Los ojos caídos producto del estupor y adormilamiento: una rutina aburrida -entrampadora- y una mala noche.  La vuelta al lar familiar en un amasijo de fierros grises y ruidosos movidos por un motor para regresar a comer, una vez más a comer a la hora de la comida, en el mismo lugar de siempre y de la misma manera, el mismo saludo, la misma pregunta. Es como vivir la repetición enésima de la misma rutina de siempre, es estar atrapado en una circunstancia que es la que existe para mí simplemente porque es la que me tocó.
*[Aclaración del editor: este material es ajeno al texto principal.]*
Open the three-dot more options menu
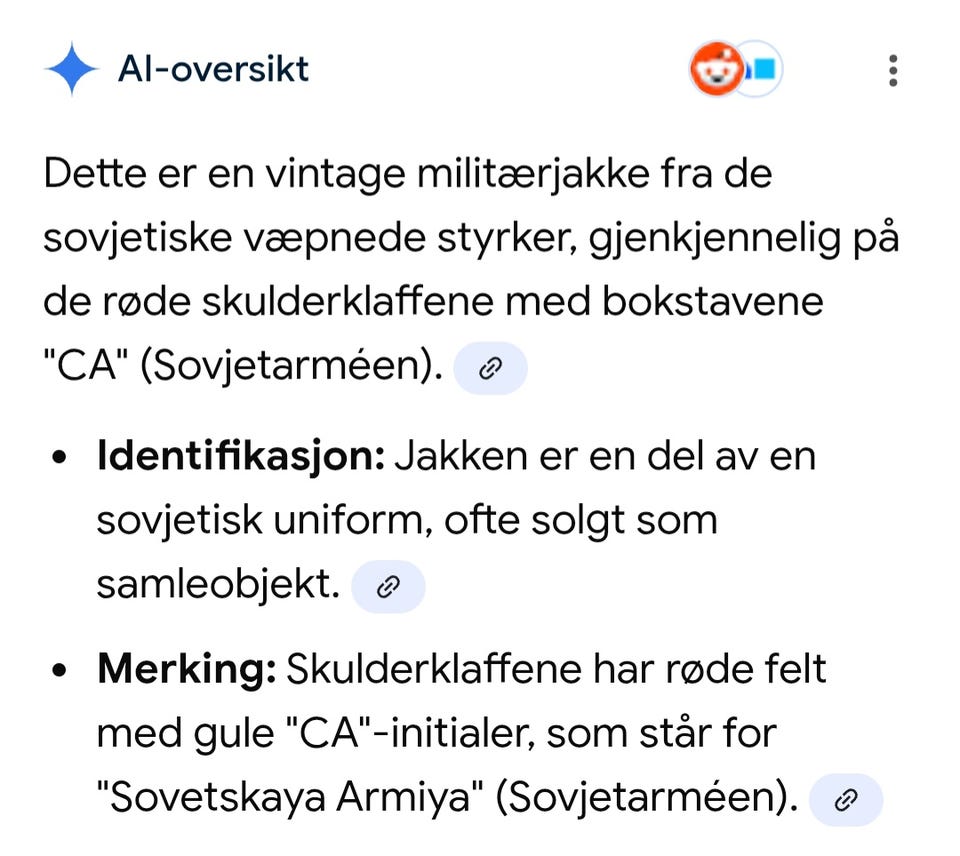This screenshot has height=856, width=960. point(892,70)
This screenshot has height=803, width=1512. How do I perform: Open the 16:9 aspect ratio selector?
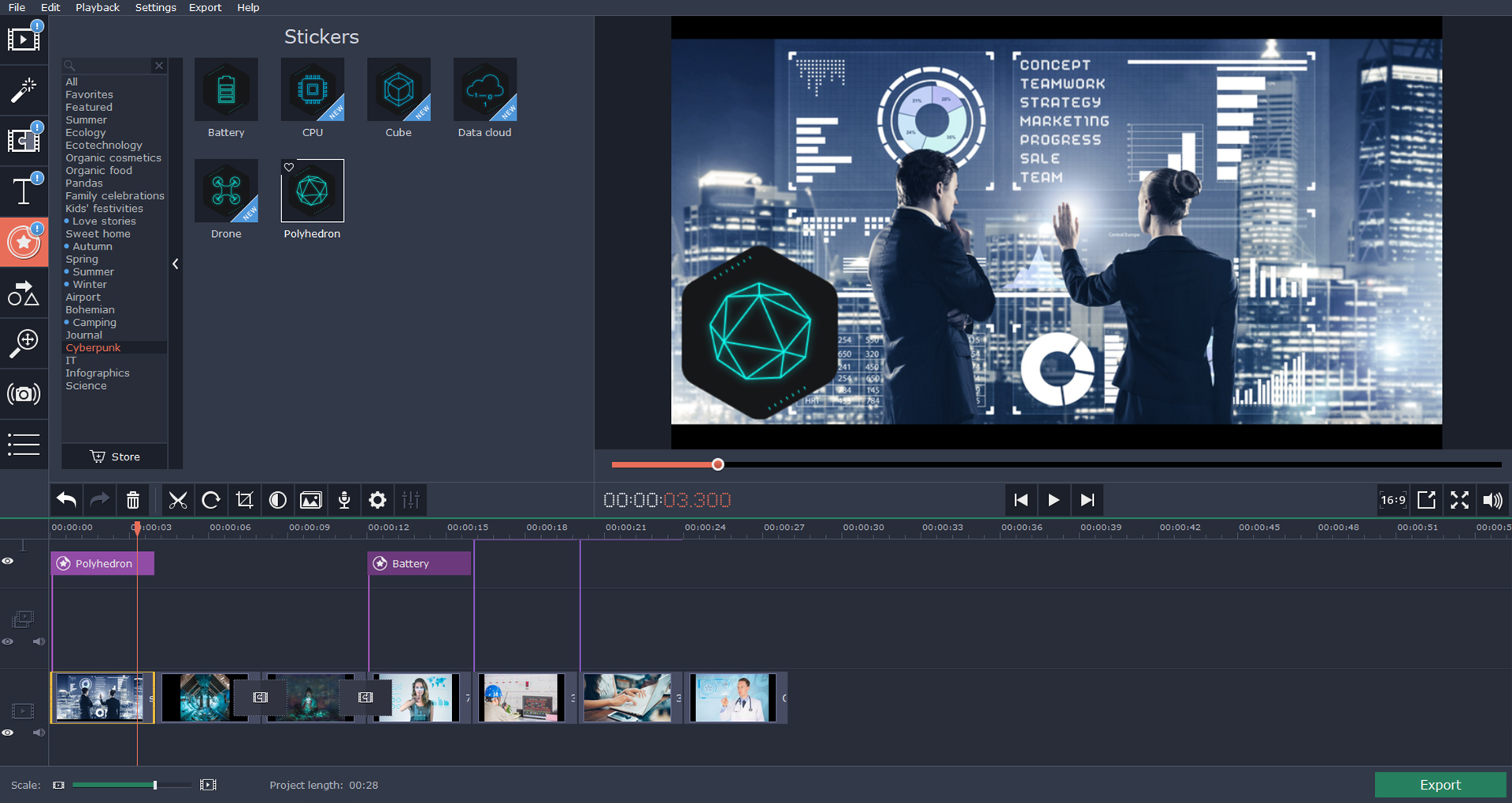pyautogui.click(x=1392, y=500)
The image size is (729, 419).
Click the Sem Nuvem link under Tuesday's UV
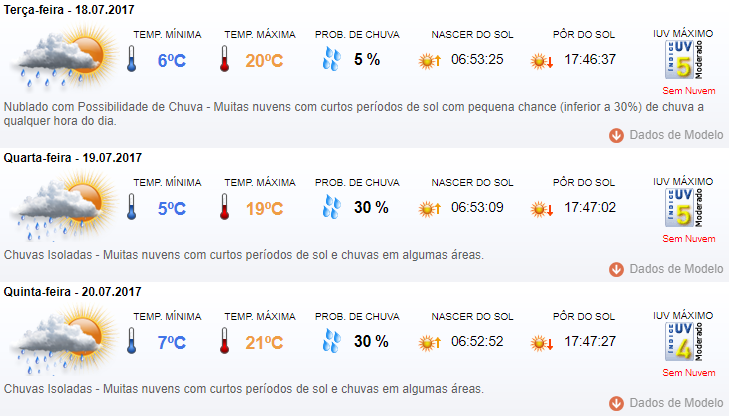click(x=689, y=91)
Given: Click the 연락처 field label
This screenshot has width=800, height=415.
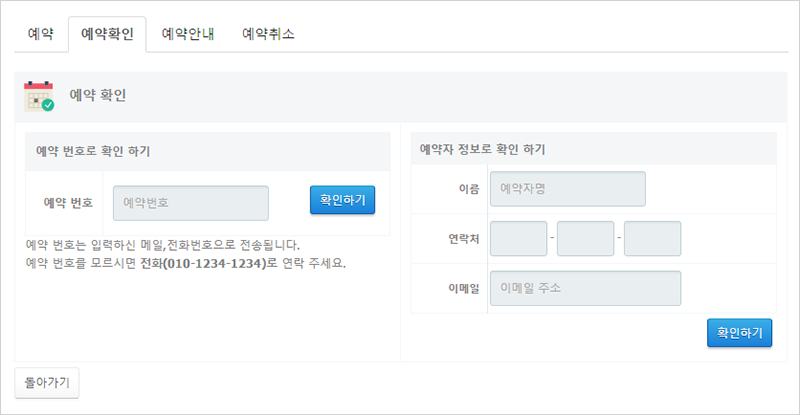Looking at the screenshot, I should (464, 238).
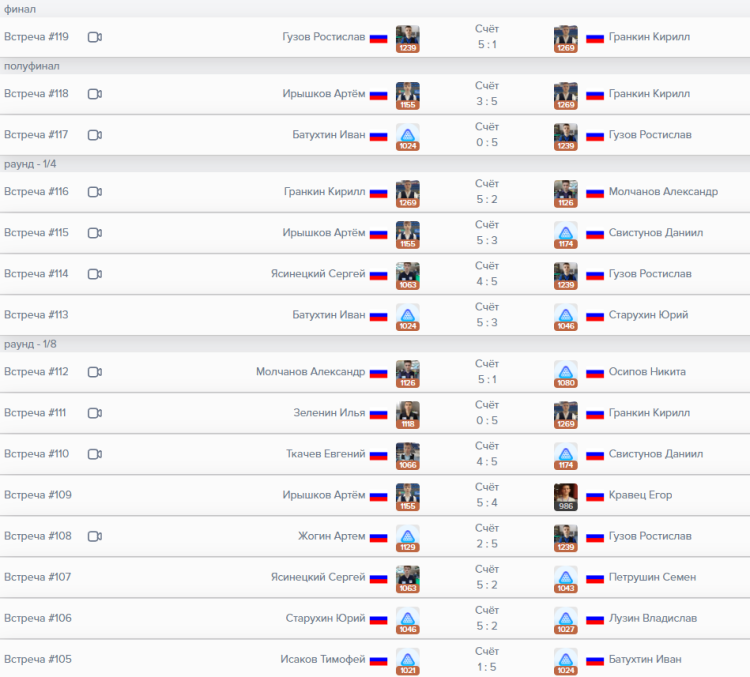Click video camera icon for Встреча #119
Screen dimensions: 750x677
pos(95,38)
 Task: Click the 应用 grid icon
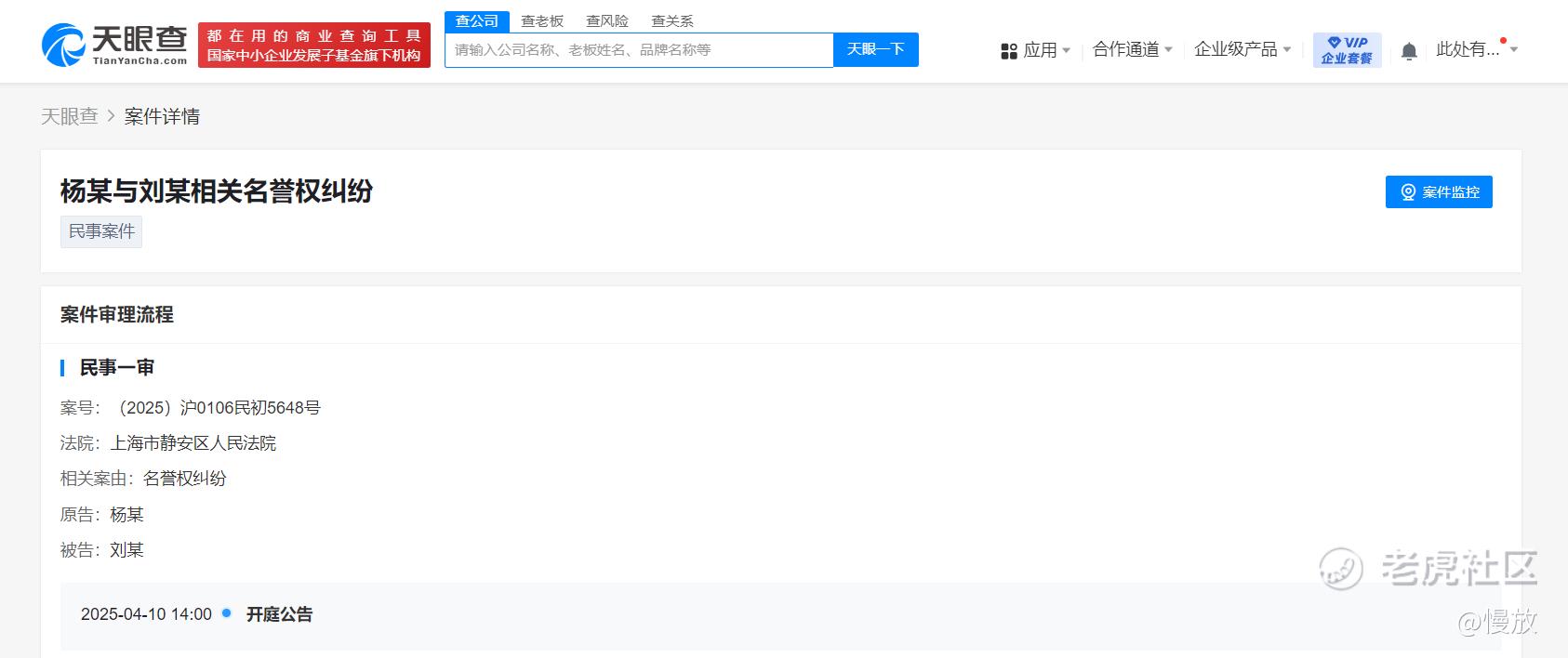coord(1009,51)
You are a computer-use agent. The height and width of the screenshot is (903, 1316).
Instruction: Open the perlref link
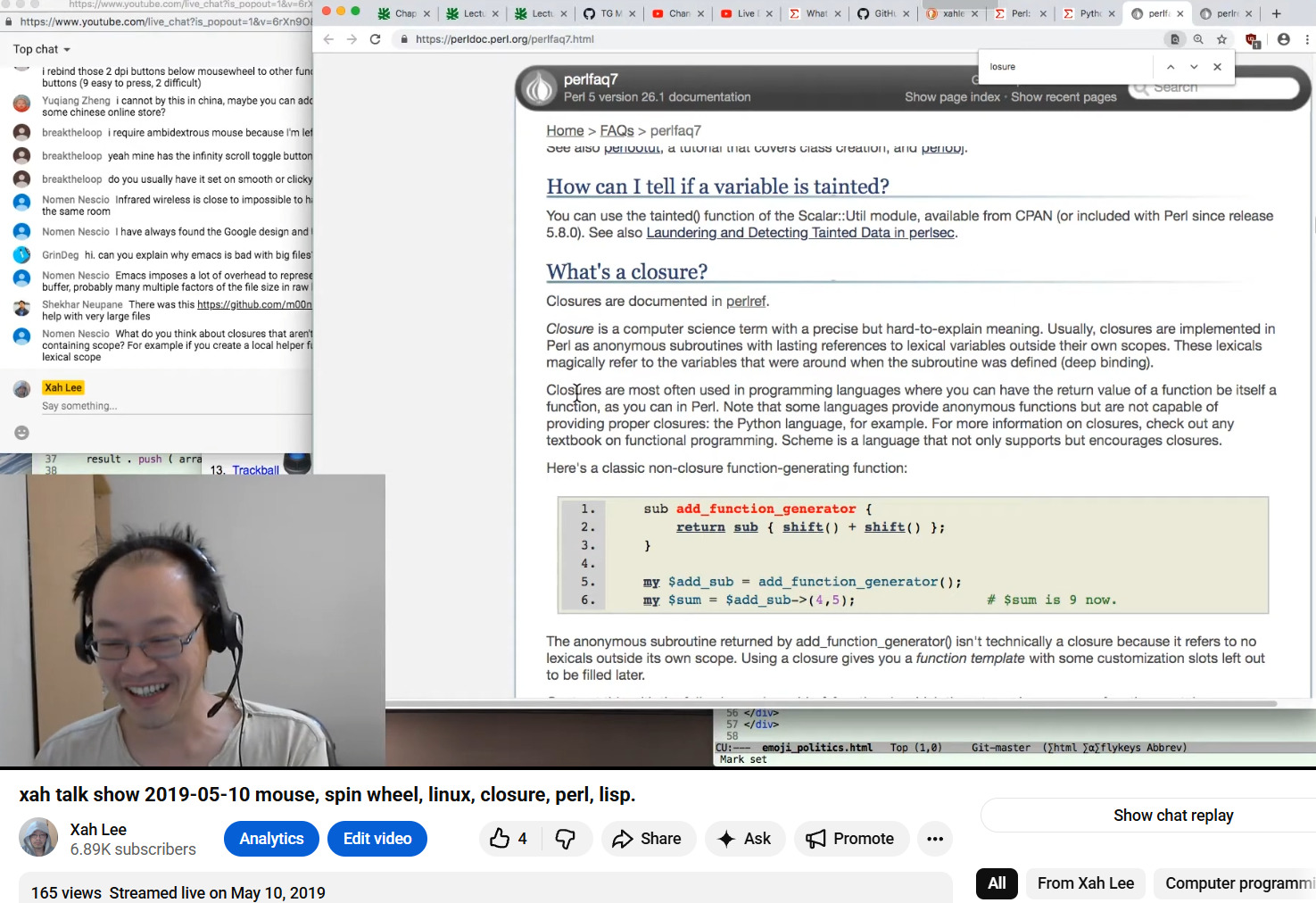point(746,302)
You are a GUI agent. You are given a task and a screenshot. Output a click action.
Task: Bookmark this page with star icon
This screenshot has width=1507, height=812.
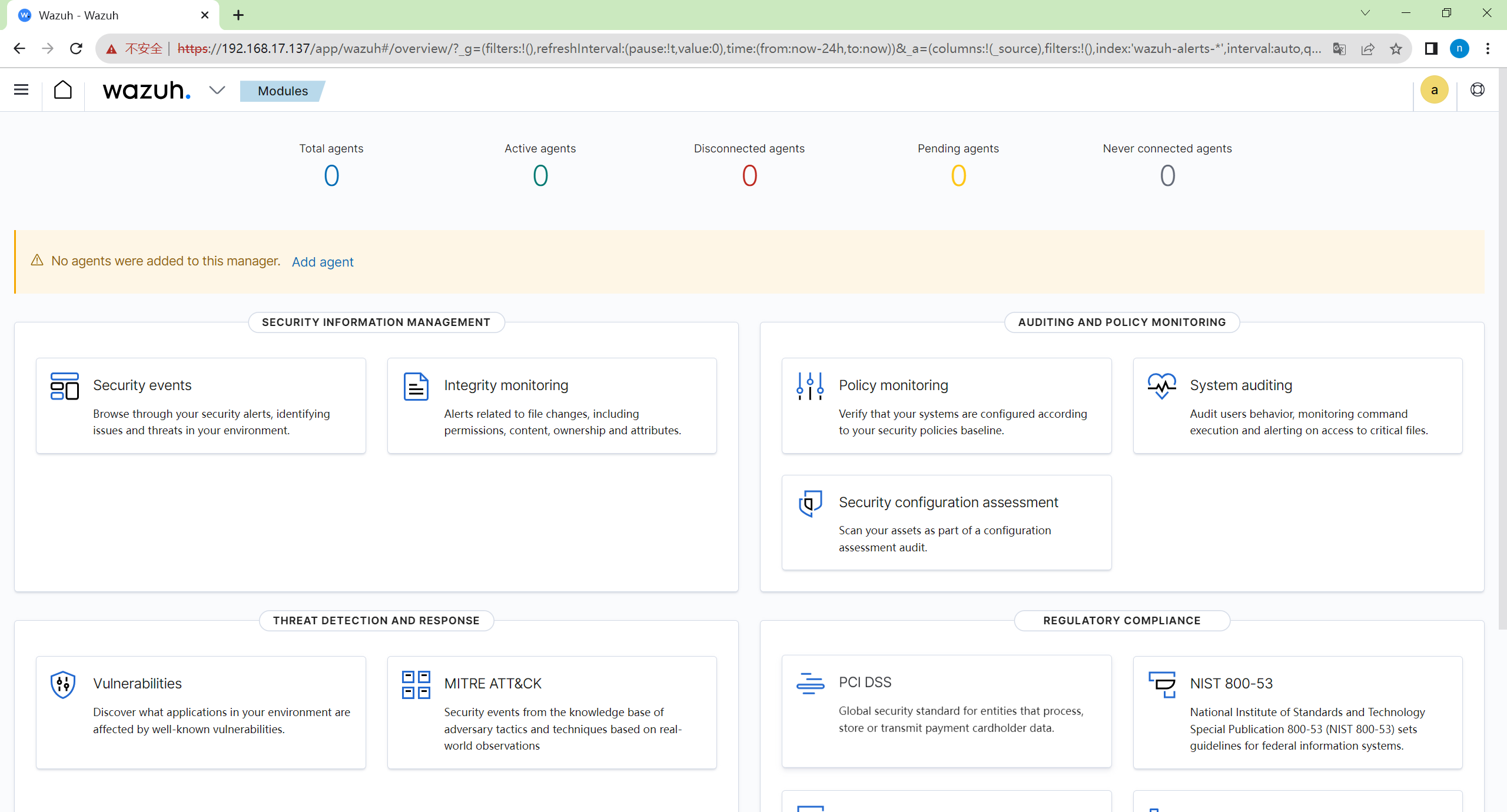(1396, 49)
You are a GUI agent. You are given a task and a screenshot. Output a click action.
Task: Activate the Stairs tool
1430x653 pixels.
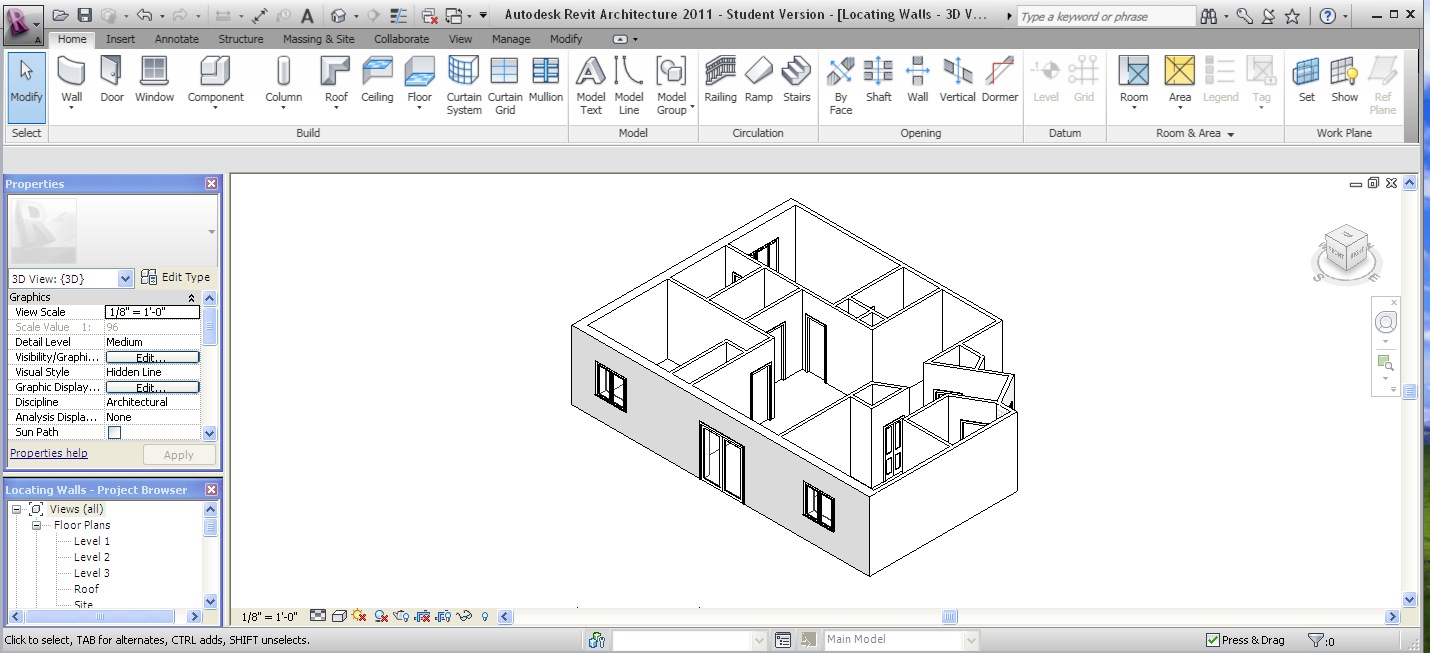[796, 80]
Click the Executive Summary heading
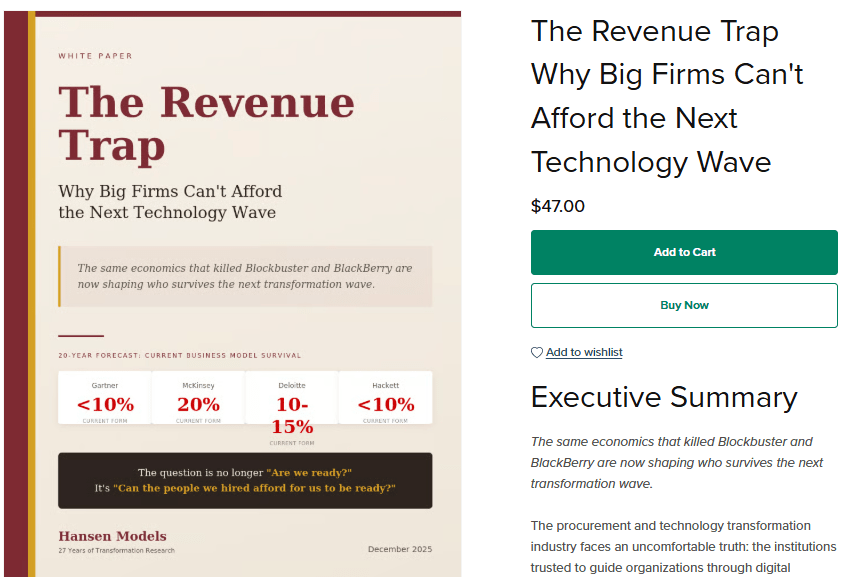 pyautogui.click(x=664, y=397)
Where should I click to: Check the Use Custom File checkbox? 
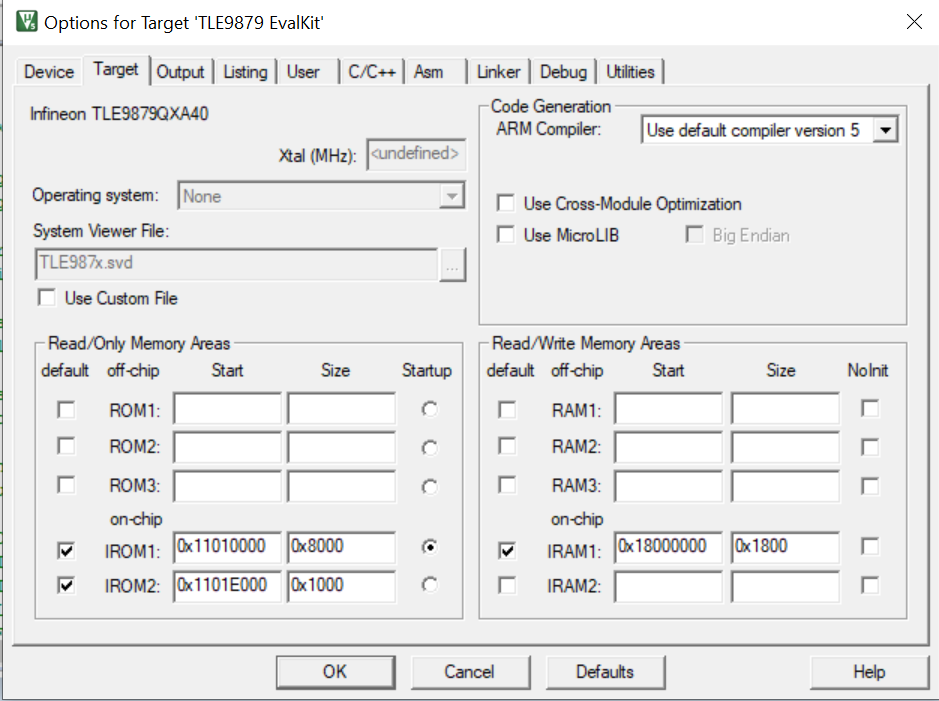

Muchas veces he vivido la repetición de todo, la rutina que va inundando los resquicios vacíos de mis estructuras mentales, libres de pasiones retiradas y abandonantes, como la caída en una trampa alienante que dificulta al máximo la ocurrencia de los de por sí demasiado pocos encuentros esclarecedores conmigo mismo. La rutina de nuevo, la misma sensación de cansancio a la misma hora del cansancio y la sed, la entrada a la casa, que siempre es algo mucho más que una casa, es más bien una metáfora del fuero interno, donde todo, lo peor y lo mejor, pueden ocurrir: toparse con la madre de uno, el mismo saludo, el mismo vaso de agua, el refugio en una sombra parejita y homogénea y difusora de la luz blanca que brilla y revolotea en los límites externos de mi marco visual y -mientras tanto- la ansiedad va creciendo.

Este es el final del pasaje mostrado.